2018年12月30日(日)

朝6時くらいに一旦目が覚めて何となく眠れずまた久方ぶりに家から一歩も出ずに過ごせる一日でいつ昼寝しても構わないという余裕があったから無理に寝付こうとせずYahoo!ニュースをぼんやり見ていた、ガムの市場が決定的な要因がないにも拘らず落ち込んでいるようだった、個人的には毎日オフィスグリコでだいたい昼過ぎに買って14粒を2時間くらいで食い尽くすという日々を送っているから低迷していることに違和感があった、書籍も同じことが言えて個人的な購入量と市場規模は反比例しているようだった、だからどうしたという話だった。"!"の後はスペースを挿入するのが散文における一応のルールとなっているらしいのだが【Yahoo!】と舞城王太郎の小説においてはそのルールを免れるとのことだった。

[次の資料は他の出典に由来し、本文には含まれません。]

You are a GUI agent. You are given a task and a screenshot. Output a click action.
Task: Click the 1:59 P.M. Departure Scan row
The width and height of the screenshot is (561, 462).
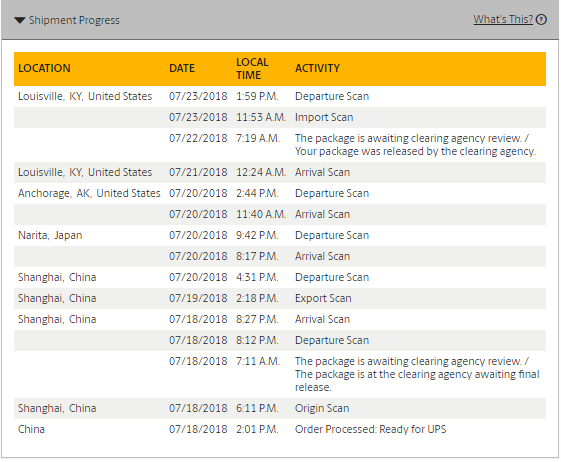tap(280, 96)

それで舞城王太郎の【されど私の可愛い檸檬】がベッドの横に落ちていたから拾おうとしたが手に取られたのは長嶋有の【私に付け足されるもの】だった、所収の【Mr.セメントによろしく】のなかで「プラモデルの箱をふわっと開けた」というのがすごくて、確かに(特にミニ四駆とか入ってるタミヤの)プラモデルの箱は「ふわっと」開けられるし、「ふわっと」開けられる箱はプラモデルの箱以外にはないのではないか、蓋を取るというよりは底がふわっと落ちて行く感覚、そこにばっちり「ふわっと」という感触を差し込めるのが敏感だった。

久方ぶりに家から一歩も出ずに過ごせる一日ではあったが家から出て過ごしても構わない日なので外に出て市ヶ谷などで諸々やって戻って漫画を二冊買った、瀬野反人の【ヘテロゲニア リンギスティコ〜異種族言語学入門〜】と澤江ポンプの【パンダ探偵社】だった、前者は異世界異種族異文化の生活の細部を構築する想像力と多和田葉子的な言語・翻訳に対する具な考察がとても良くて言葉が通じる不思議さを思わずにはいられなかった、あとススキがしっかり漫画的可愛らしさを保っていてこのキャラ配置が漫画としての読みやすさを担保していて、ともすれば難解な言語学的考察に傾倒した内容ばかりになるところを食い止めている素晴らしい按配に思われた。後者はちょっと細くて歪んだ手書き感のある線で描かれている絵も、本来ならばそこそこシリアスな内容であるにもかかわらずベースとしては湿っぽくなりすぎずに柔らかい雰囲気が保たれているところも、変身病という人間が徐々に動物に変化していくというまあありがちな発想だけれどもそこに留まらず人間的な自我云々とその裏に潜む動物化による恩恵の描き方、また動物化が進行する際の絵的な演出の妙もよくてかなり好みの漫画だった、2018年ベスト級、今年読み始めた漫画家という括りではベストかもしれない。

結局忙しくて競輪グランプリに賭けることはできなかった、脇本が最後の最後に踏み切れず3着にも入れなかったのは意外だったし車券を買ったところで確実に外していた、脇本三谷も脇本浅井も買っていたかもしれないが三谷浅井は多分買えなかった。